## ANGEZEIGTER TEXT

EU-"Data Act" Neue Regeln zur Daten-Weitergabe von Geräten
Beinahe in jedem modernen Gerät werden inzwischen Daten gesammelt. Doch wer auf diese Daten zugreifen und sie nutzen kann, war bislang unklar. Die EU will mit ihrem "Data Act" nun Klarheit schaffen - doch es gibt auch Kritik.
Vernetzte Fahrzeuge, intelligente Waschmaschinen oder auch Industrieanlagen produzieren große Mengen teils persönlicher Daten, die auch Fragen zu deren Schutz aufwerfen. Ein neues Gesetz, auf das sich Unterhändler des EU-Parlaments und der Mitgliedstaaten am späten Dienstagabend einigten, soll dies regeln und zugleich wirtschaftliche Potenziale dieser Daten nutzbar machen.
"Dieses Datengesetz kann die Situation grundlegend verändern und dafür sorgen, dass es einen einfacheren Zugang gibt zu den nahezu unendlich zur Verfügung stehenden Datenmengen. Wir gehen davon aus, dass bis 2028 auf diese Art 270 Milliarden Euro zusätzlich erwirtschaftet werden können", sagte die spanische Europaparlamentarierin Pilar del Castillo Vera, die für das Parlament die Verhandlungen führte.
Ob Sprachassistenten wie Alexa oder Siri, Fitness Tracker oder vernetzte Haushaltsgeräte: Auch im privaten Bereich fielen immer größere Datenmengen an, so die CSU-Politikerin Angelika Niebler. Für die Co-Vorsitzende der Unionsgruppe im EU-Parlament war deshalb ein wichtiger Punkt, dass private Daten nicht als Handelsware betrachtet werden: "Und wir konnten mit diesem Datengesetz jetzt klären, wer auf diese Daten jetzt zugreifen kann. Und wichtig ist natürlich immer gewesen, dass wir unseren hohen europäischen Datenschutz-Standard aufrechterhalten. Es geht bei dieser Datengesetzgebung in erster Linie um die industriellen Daten und eben nicht um die personenbezogenen Daten."
Was wurde beschlossen?
Der sogenannte "Data Act", der im Februar 2022 von der EU-Kommission eingebracht wurde, soll unter anderem festlegen, wann Unternehmen und Privatpersonen Informationen von vernetzten Geräten erhalten und weitergeben dürfen. Bislang werden solche Daten häufig ausschließlich von den Herstellern der Geräte gesammelt - also beispielsweise von einem Unternehmen, das ein vernetztes Auto baut, oder dem Hersteller eines Smart-Home-Gerätes. Künftig sollen Daten auch freiwillig mit Drittanbietern geteilt werden können, wodurch Verbraucher beispielsweise von günstigeren Ersatzteilen oder Reparaturen profitieren könnten. Massendaten-Daten von Autofahrerinnen und Autofahrern könnten zudem helfen, Verkehrsflüsse besser zu verstehen und zu analysieren. Gleichzeitig soll der Wechsel von Anbietern sogenannter Cloud-Dienste vereinfacht werden. Damit werde der Wettbewerb gefördert und die Bindung an einen einzigen Dienst verhindert, erklärte die EU-Kommission.

## QUELLENAUSZUG
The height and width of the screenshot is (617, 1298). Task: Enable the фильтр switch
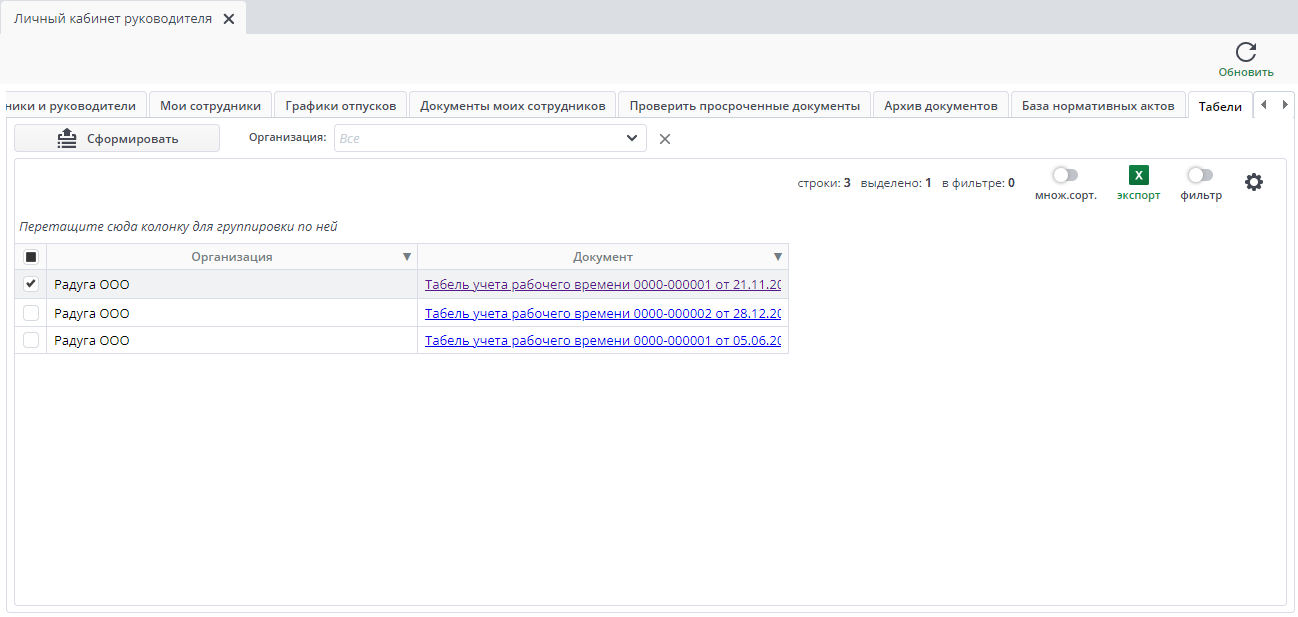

## AUFGABENSTELLUNG
Wann wurde der „Data Act“ laut dem Text über die neuen EU-Regeln zur Datenweitergabe von der EU-Kommission eingebracht?

## DIE ANTWORT
Die EU-Kommission brachte den „Data Act“ im Februar 2022 ein.